## TASK GOAL
Give the stretch from the first line through the line that contains "tap(172, 28)" as a JSON list of strings, one string per line, leaving out blank lines.

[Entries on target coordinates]

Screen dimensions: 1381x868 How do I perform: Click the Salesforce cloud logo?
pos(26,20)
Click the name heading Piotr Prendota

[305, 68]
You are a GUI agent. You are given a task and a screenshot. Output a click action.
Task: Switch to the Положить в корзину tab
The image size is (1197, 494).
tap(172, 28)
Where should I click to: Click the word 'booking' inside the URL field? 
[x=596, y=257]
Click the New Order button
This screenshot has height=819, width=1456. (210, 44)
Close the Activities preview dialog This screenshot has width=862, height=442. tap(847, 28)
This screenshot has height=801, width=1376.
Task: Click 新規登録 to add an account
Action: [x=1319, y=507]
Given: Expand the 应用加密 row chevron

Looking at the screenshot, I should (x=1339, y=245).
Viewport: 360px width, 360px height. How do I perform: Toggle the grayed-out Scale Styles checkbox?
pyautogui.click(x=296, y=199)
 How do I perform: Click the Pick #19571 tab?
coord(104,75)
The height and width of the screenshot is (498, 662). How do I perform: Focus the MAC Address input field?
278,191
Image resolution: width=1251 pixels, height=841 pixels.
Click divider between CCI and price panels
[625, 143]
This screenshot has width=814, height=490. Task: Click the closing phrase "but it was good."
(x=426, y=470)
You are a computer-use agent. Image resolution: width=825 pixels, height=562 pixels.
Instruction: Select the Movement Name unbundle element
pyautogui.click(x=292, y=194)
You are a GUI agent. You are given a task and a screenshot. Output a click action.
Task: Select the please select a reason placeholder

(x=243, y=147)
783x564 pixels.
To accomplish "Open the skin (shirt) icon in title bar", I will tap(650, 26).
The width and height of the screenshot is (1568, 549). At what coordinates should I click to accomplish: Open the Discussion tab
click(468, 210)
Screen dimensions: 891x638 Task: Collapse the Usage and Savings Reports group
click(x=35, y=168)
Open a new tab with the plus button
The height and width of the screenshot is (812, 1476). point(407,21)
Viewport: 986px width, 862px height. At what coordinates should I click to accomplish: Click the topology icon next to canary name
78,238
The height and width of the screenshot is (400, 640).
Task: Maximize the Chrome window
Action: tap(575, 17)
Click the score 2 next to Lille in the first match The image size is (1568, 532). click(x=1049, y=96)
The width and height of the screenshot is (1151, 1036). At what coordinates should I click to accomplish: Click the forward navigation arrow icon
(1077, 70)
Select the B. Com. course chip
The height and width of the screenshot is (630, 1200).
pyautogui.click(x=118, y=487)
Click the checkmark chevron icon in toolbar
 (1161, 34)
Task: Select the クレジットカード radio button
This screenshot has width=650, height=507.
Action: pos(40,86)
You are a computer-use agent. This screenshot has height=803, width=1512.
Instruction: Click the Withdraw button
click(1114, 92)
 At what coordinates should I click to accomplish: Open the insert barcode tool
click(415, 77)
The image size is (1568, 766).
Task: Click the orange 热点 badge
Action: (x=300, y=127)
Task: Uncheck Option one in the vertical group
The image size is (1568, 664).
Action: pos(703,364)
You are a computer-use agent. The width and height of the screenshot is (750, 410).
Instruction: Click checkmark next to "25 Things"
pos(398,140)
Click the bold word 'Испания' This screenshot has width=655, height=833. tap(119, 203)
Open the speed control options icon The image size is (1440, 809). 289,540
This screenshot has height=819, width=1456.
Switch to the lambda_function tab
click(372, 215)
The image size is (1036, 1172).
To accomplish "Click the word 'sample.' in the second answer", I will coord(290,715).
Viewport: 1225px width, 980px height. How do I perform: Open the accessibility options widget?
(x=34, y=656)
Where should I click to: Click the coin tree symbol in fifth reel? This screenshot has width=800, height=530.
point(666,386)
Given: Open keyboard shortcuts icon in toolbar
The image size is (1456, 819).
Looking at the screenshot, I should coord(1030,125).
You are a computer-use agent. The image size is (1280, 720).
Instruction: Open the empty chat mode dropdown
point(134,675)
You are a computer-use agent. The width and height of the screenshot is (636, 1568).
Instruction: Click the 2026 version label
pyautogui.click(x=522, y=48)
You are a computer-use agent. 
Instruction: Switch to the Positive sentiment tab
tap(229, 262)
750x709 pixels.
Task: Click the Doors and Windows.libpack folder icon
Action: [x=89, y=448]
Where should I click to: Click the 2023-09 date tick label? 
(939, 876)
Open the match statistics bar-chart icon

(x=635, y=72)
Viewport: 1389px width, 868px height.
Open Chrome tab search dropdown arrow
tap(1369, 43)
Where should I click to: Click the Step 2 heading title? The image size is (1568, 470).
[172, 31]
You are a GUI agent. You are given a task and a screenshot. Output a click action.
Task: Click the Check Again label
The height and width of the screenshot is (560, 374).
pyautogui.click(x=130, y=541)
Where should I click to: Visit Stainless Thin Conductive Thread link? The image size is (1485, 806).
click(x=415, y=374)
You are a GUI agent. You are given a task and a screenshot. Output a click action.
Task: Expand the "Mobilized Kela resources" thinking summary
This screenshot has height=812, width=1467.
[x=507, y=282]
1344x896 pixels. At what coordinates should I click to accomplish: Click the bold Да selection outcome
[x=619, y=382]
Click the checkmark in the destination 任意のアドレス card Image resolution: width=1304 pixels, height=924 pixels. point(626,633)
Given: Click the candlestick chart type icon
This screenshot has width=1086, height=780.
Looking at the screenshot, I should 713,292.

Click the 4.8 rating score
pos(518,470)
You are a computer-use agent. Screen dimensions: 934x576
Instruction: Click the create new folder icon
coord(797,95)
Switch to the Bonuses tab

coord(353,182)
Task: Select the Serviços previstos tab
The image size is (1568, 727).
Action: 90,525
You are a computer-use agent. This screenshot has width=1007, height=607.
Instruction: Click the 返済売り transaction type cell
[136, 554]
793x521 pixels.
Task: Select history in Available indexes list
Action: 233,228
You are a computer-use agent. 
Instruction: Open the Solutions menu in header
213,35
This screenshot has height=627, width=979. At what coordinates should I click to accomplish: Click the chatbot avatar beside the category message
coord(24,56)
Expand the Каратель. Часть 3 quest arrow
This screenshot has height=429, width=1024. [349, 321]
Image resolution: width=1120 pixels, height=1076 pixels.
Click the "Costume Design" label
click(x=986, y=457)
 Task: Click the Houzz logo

## ANSWER BELOW
[
  "Screen dimensions: 1381x868 How do I perform: Click the Salesforce cloud logo?",
  "pos(26,20)",
  "Click the name heading Piotr Prendota",
  "[305, 68]",
  "You are a GUI agent. You are given a task and a screenshot. Output a click action.",
  "Task: Switch to the Положить в корзину tab",
  "The image size is (1197, 494).",
  "tap(172, 28)"
]